Ce qui est certain, c’est qu’après huit ans de Présidence Obama, durant laquelle le premier Président noir américain s’est soigneusement abstenu de traiter frontalement la question raciale, Donald Trump a été élu avec le soutien explicite du Ku Klux Klan.
Sous l’ère Trump, le racisme comme ligne politique n’a jamais été aussi ouvertement revendiqué à travers les États-Unis depuis l’assassinat de Martin Luther King Jr. Comme si tous les Blancs nostalgiques de l’époque de la ségrégation avaient décidé de se venger de l’humiliation d’avoir un Président noir. Make America Great Again !
L’histoire de peuplement des États-Unis favorise une culture des communautés. Mais ce contexte historique et culturel qui fonde le rêve américain n’a pas empêché une dérive. Celle d’une société patchwork de communautés solidaires vers un engrenage de communautarismes identitaires en conflits ouverts, parmi les minorités comme dans une partie de la majorité blanche.
En France, la logique communautaire n’est pas l’histoire de notre République. Comment penser alors que nous saurions mieux éviter cet engrenage mortifère si nous laissons l’identitarisme se banaliser, qu’il soit communautariste ou nationaliste ?
Appuyons-nous sur notre histoire, en acceptant de reconnaître ses ombres et en célébrant ses lumières, pour réinventer la cohésion républicaine au XXIè siècle.

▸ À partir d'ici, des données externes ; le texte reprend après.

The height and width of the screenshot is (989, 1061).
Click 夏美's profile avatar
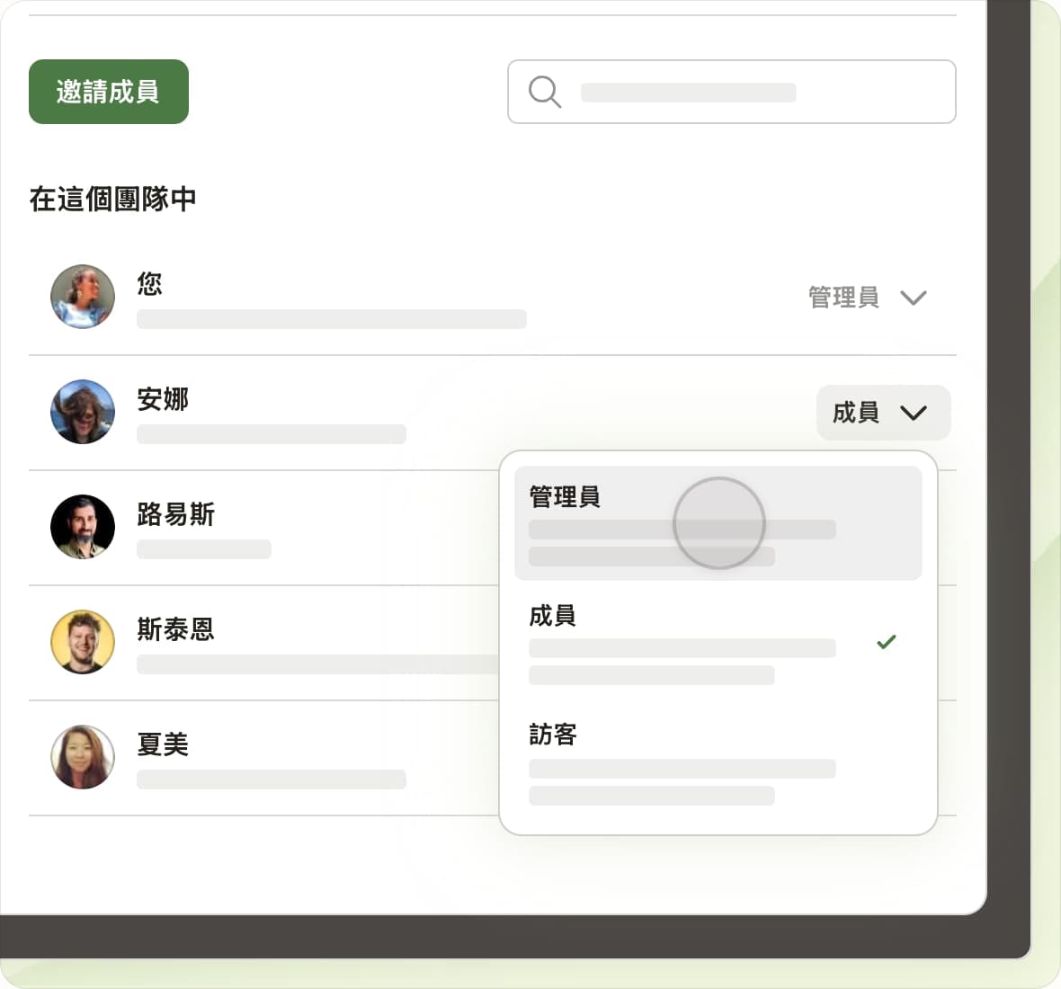pos(83,757)
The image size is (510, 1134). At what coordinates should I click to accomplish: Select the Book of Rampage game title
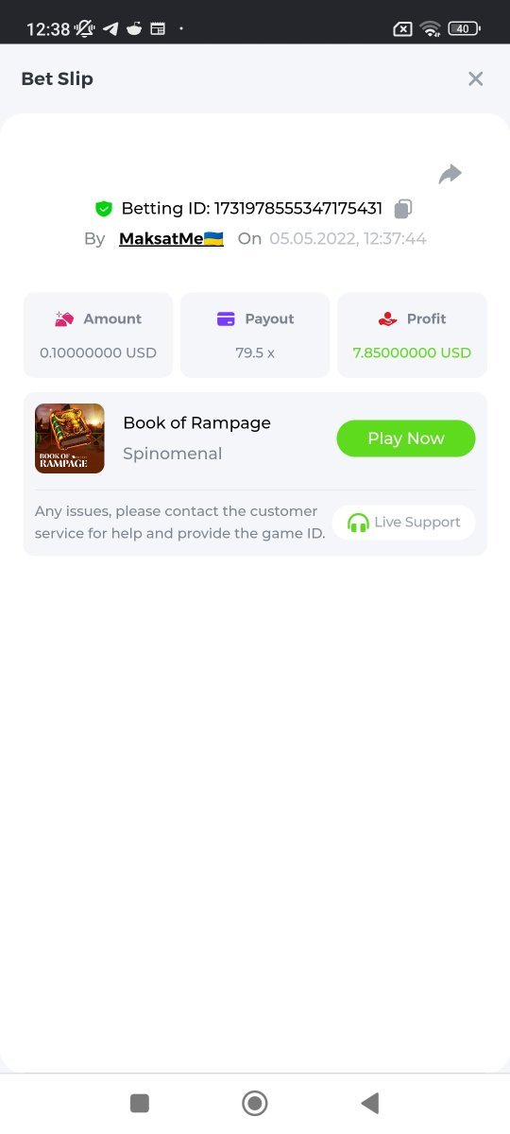point(197,422)
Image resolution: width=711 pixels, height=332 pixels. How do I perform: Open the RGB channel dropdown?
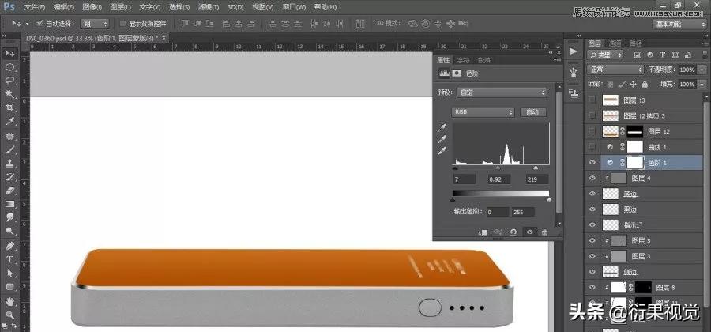tap(483, 112)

Faire de la lutte contre les discriminations un combat systématique, transversal, aux côtés des combats contre les inégalités économiques et sociales.
Combattre les dangers de l’identitarisme en assumant pleinement de définir collectivement l’identité française, fondée sur les valeurs de la République, résultat des brassages de notre histoire collective et de notre géographie diverse, forgée dans le contrat social, renforcée par la citoyenneté européenne.
Le chemin est long, incertain, mais il existe, et il devient urgent de l’emprunter.